Лед недоверия был совершенно растоплен, когда мы стали рассказывать о Советском Союзе, о войне с немецким фашизмом, о причиненных войной страданиях советских людей. Когда мы объяснили, почему Советский Союз объявил войну японскому милитаризму, то, к нашему великому удивлению, это не вызвало какой-либо отрицательной и злобной реакции, и только один старик ядовито заметил: кто нападает, тот всегда прав. Многие интересовались условиями оккупации, в частности спрашивали, как будет оплачиваться труд рабочих, кто станет руководить предприятиями, иностранцы или японцы, разрешат ли устраивать забастовки и т. д. На все эти вопросы мы отвечали, как могли. Далеко не все ясно было нам самим. Известны были лишь сами принципы оккупации Японии, изложенные в Потсдамской декларации, но как они реализуются на практике, никто не знал.

Наша поездка подходила к концу. Оставалось провести несколько часов в Хакодатэ, где находилось наше необитаемое консульское здание, после чего мы намеревались возвратиться в Токио. Из отчетов консулов А. И. Савельева и П. В. Михайлова мы знали, что местные власти умышленно создавали нетерпимые условия для советских работников, пока не вынудили в 1944 г. закрыть консульство. Здание консульства то и дело оставляли без воды и света, консульским работникам и членам их семей разрешали ходить только по намеченным полицией улицам, не оберегали их от ругательств и оскорблений воинствующих антисоветчиков. Когда консул обращался к мэру с просьбой принять его, обычно следовал ответ: мэр занят. Если все же удавалось встретиться с кем-нибудь из городских властей, они держали себя грубо и вызывающе.

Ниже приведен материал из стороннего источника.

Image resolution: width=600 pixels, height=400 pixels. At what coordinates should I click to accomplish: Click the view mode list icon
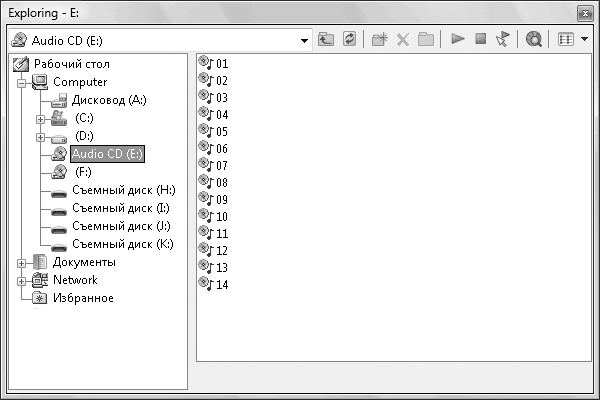click(x=565, y=39)
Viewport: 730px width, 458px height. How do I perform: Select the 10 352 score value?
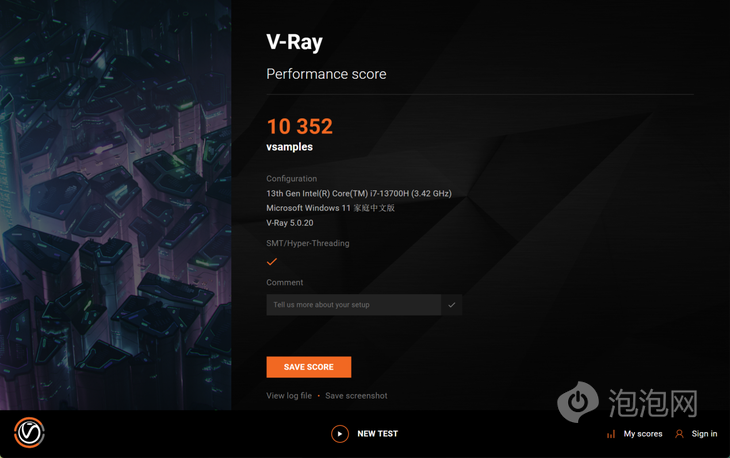point(300,127)
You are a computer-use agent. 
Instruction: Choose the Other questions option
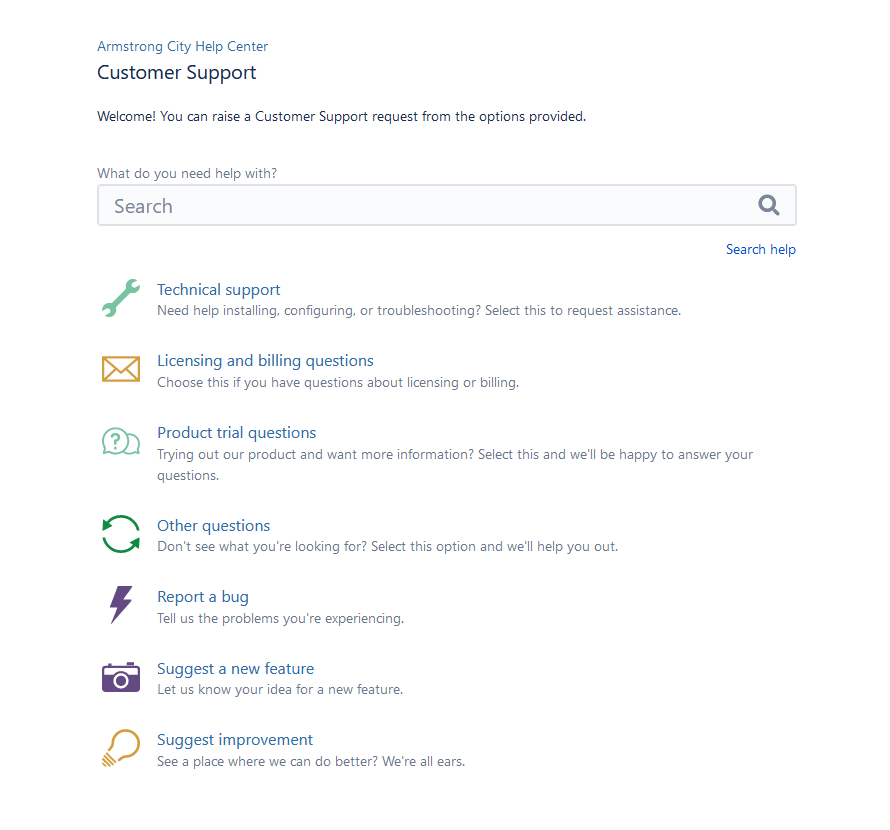point(213,525)
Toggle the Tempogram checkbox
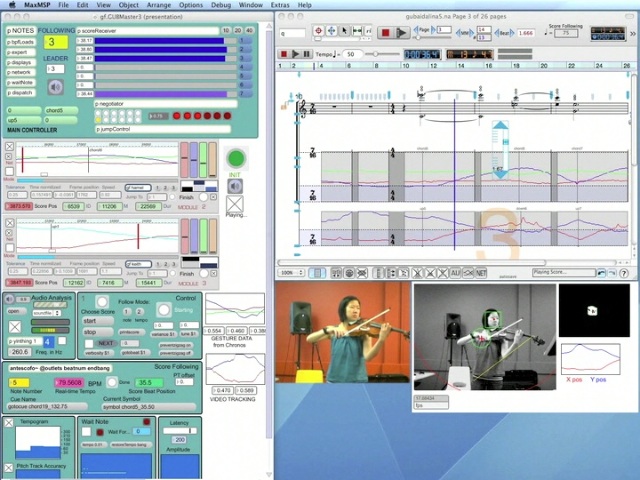The height and width of the screenshot is (480, 640). pos(9,423)
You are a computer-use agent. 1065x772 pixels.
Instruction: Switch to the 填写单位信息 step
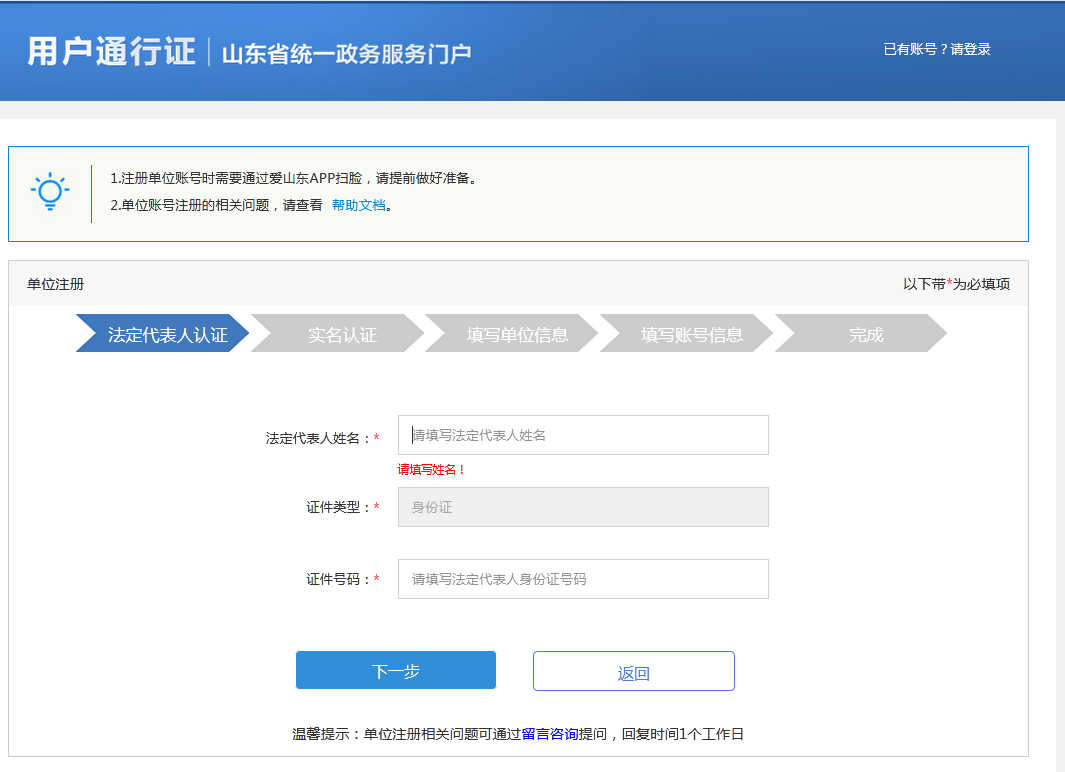point(516,335)
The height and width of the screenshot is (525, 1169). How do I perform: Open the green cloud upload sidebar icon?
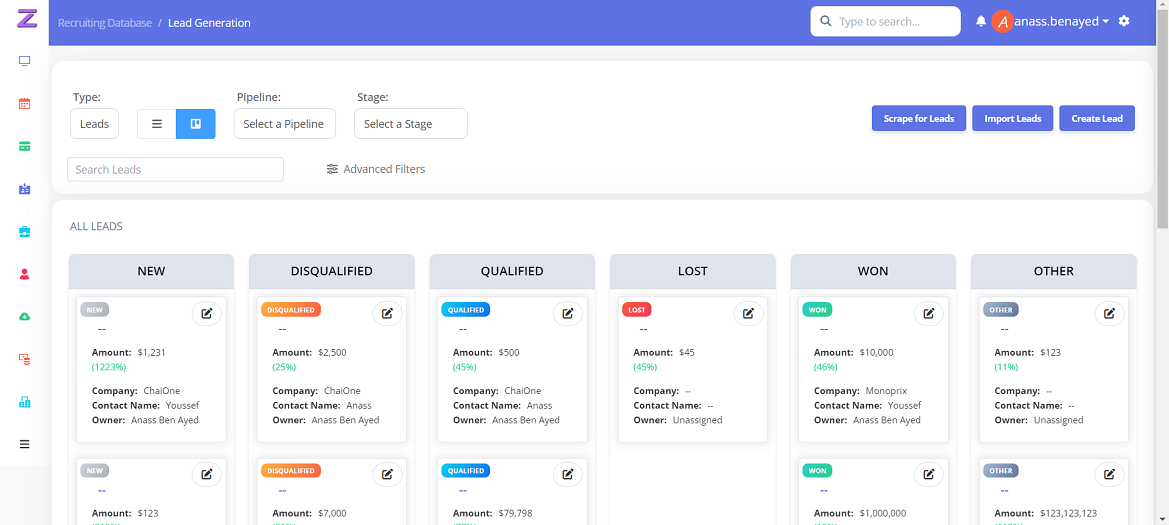25,316
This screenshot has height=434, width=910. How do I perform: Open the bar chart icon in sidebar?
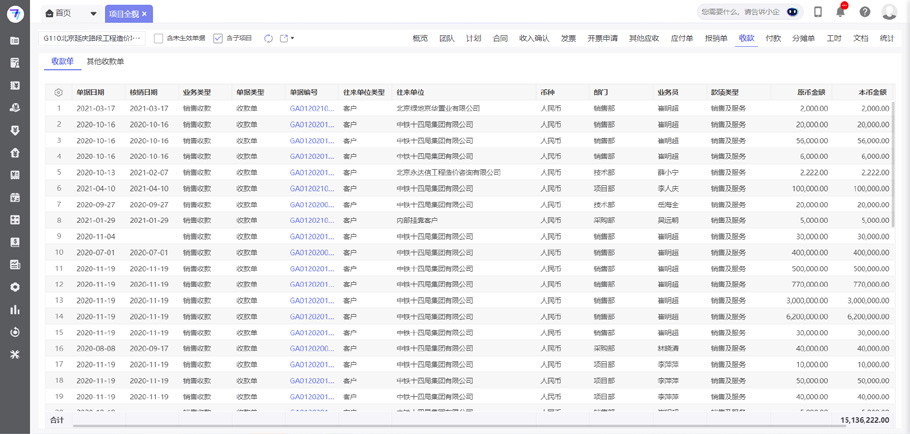pyautogui.click(x=15, y=310)
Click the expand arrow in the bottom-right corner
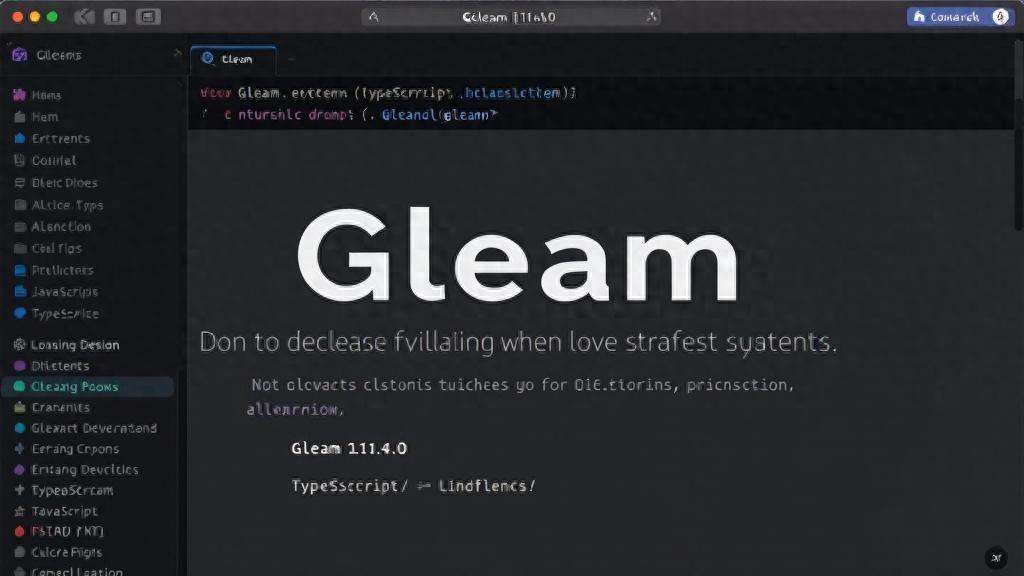This screenshot has width=1024, height=576. tap(995, 558)
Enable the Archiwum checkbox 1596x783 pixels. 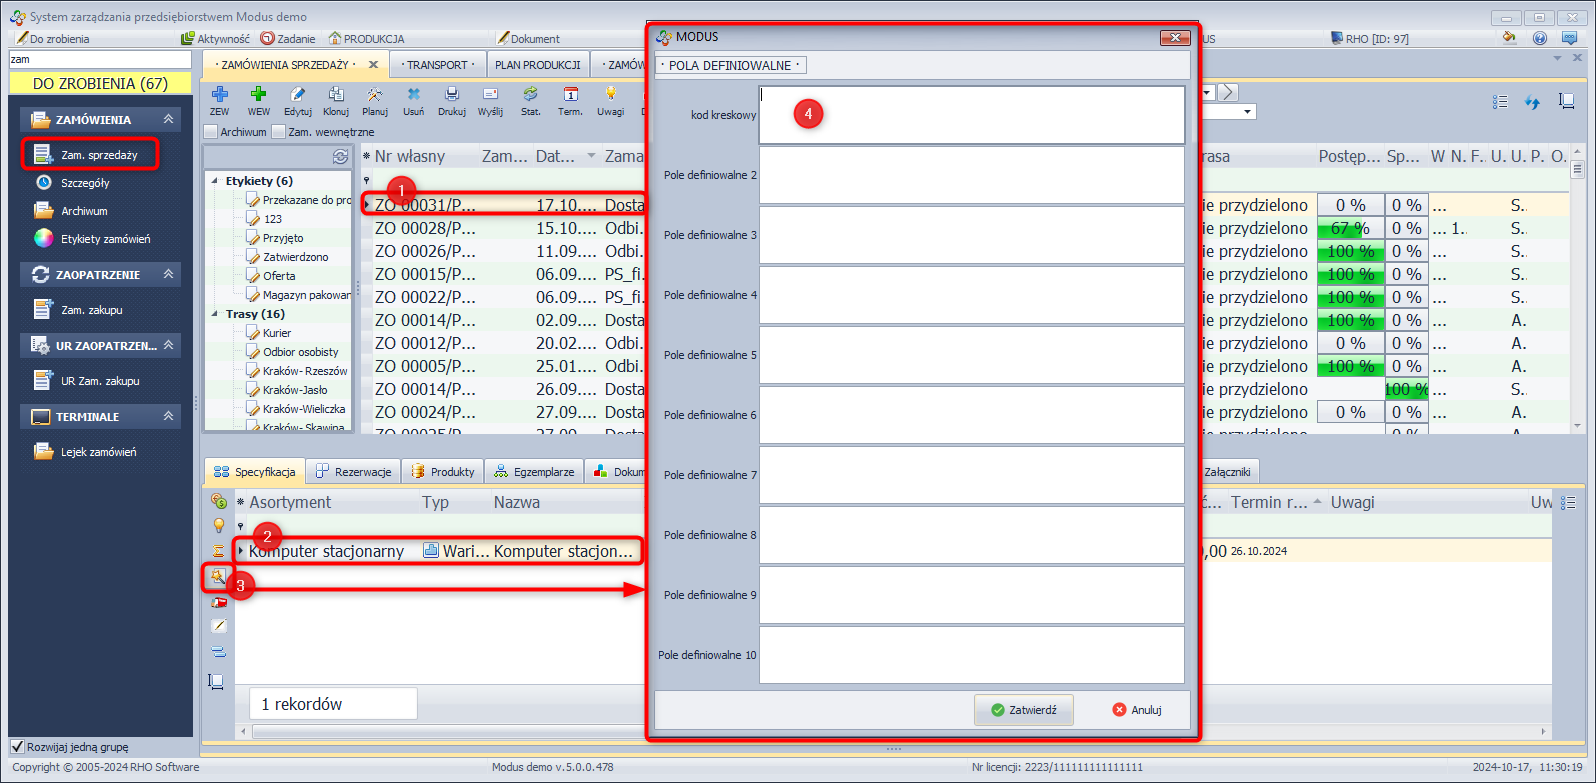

Теперь, когда Япония потерпела поражение и капитулировала, мэр Хакодатэ, фамилии которого уже не помню, сам примчался для встречи к поезду. Властно командуя сопровождавшей его оравой переодетых полицейских, он открыл перед нами дверцу машины, льстиво заглядывал в глаза. Сам отнес мой чемодан. Мэр пригласил нас на обед к нему в резиденцию. Мы не хотели связывать себя услугами этого высокопоставленного холуя и предложили после осмотра консульского здания и земельного участка встретиться в ближайшем ресторане, так как оставалось мало времени до очередного парома через Сангарский пролив. Пока осматривали участок и здание, мэр неоднократно принимался извиняться за плохое отношение к советским людям, услужливо повторял вслух каждую нашу просьбу, сам записывал ее и тут же кричал на своего секретаря, чтобы тот не мешкал с выполнением. Это было жалкое зрелище. За обедом властители города, как сговорившись, старались уверить нас в том, что оии-де сами были жертвами военно-полицейского режима. Одновременно они не упускали возможности порицать американцев за бесчеловечное отношение к японцам, напоминали о жертвах Хиросимы и Нагасаки. Однако искренности в их словах не чувствовалось.

В ходе поездки на север Японии мы многое узнали о действительном положении трудящихся, составили некоторое представление об ущербе, понесенном японской экономикой в результате войны, еще раз убедились в растущих симпатиях трудовых слоев населения к нашей стране. Снова и снова мы приходили к выводу, что война, являвшаяся выгодным бизнесом для правящих классов, принесла неслыханное разорение трудящимся Японии. Она породила экономический упадок и политический застой в стране. В то же время настораживали отчетливо проявившаяся на севере тенденция к сохранению военных кадров, которые в будущем могли стать реальной основой для возрождения японского милитаризма, и к консервации военно-экономического потенциала, а также наблюдавшиеся здесь, как и повсюду, происки местной реакции, направленные на то, чтобы столкнуть интересы держав-победительниц. Обо всем этом по возвращении в Токио мы доложили руководству советского посольства.